Theater: Magic Act
A MIDSUMMER NIGHT'S DREAM
by William Shakespeare
There could not be a more perfect setting for A Midsummer Night's Dream than the New York Shakespeare Festival's open-air theater in Central Park. The scenery takes full advantage of the fact that there is a real lake for a backdrop and real stars are a twinkle in God's Own Cyclorama. The greens that fill the stage are genuine trees, shrubs and grass, implanted on a gently rolling surface that could not be more naturalistic if someone had dug up a wood near Athens and shipped it to Manhattan C.O.D. Unlike the more self-conscious conceits that have been lavished on this most visually entrancing of Shakespeare's works, Heidi Landesman's scenery charms through its understated appropriateness.
But when, at the beginning, Philostrate, master of King Theseus' revels, makes his way through the underbrush and starts doing card tricks, he creates a mild sense of foreboding. Magician Ricky Jay is a deft dealer, but his sleight of hand tips the hand of Director James Lapine. This will be an evening of chipper invention, but one that will skirt the deeper, darker depths of this forest, where magic turns to mystery and the tumbling appearance of the fairy kingdom's wayward spirits becomes a metaphor for the wayward heart's enigmatic leapings.
Lapine is a skillful sight gagster. His staging of the Pyramus and Thisbe play-within-the-play is a little masterpiece of smartly timed slapstick. And having his quartet of young lovers lose bits and pieces of their costumes in their befuddled woodland wanderings is an apt comic comment on the larger losses of sexually addled adolescence. Among them, Christine Baranski turns Helena into that most endearing of creatures, a beautiful woman humanized by near terminal klutziness.

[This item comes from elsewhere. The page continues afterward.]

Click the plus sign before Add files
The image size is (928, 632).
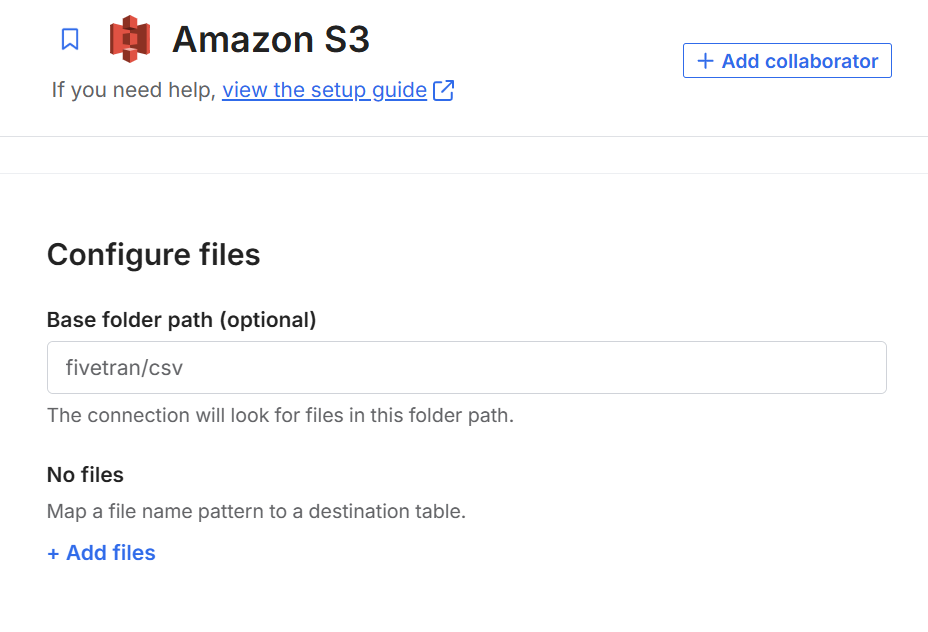click(x=53, y=553)

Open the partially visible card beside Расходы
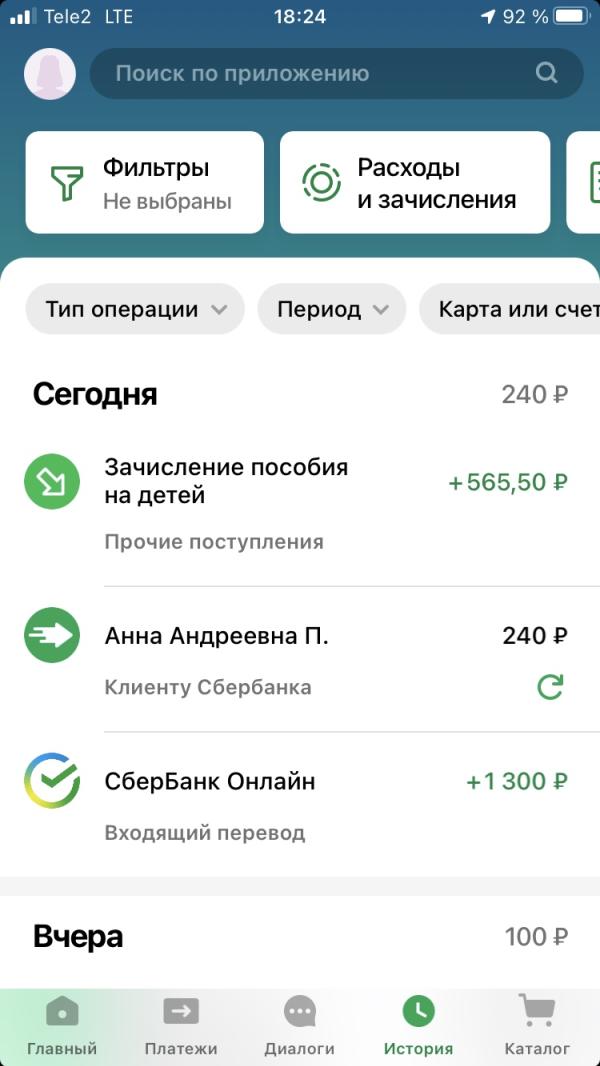point(584,182)
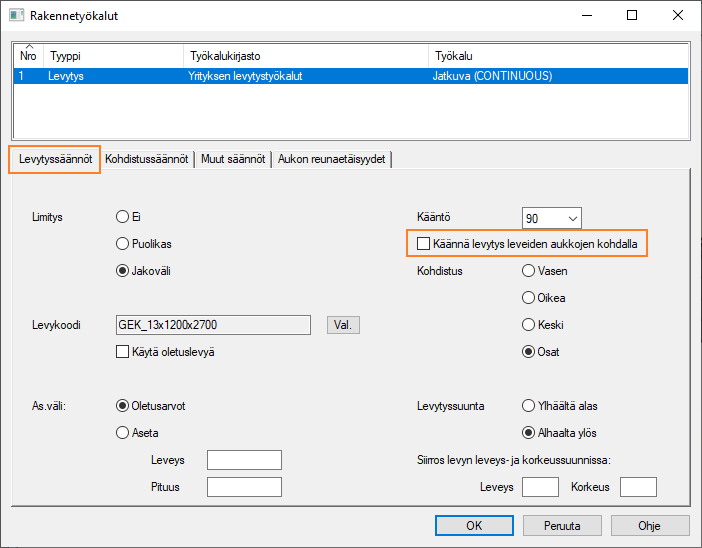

The disease, alas, is catching. The source of the sorcery, the chief spinners of this Dream, must be Puck and his master Oberon, king of the fairies. Lapine's boldest experiment is to cast a woman (Marcell Rosenblatt) as Puck. But she has been directed to substitute screeching tomboyishness for sly sprightliness, and the resulting overaggressiveness is painful to watch, something like seeing the only girl on a Little League team overcompensate for her gender. Oberon is done to a star turn by William Hurt (Body Heat), who is so in love with the sound of his own voice that he refuses to let Shakespeare's be heard. He mashes the meter and minces a large portion of the play's enchantment in the Cuisinart of his ego. It is a measure of the play's richness that some of its sweet essence survives such thoughtless processing.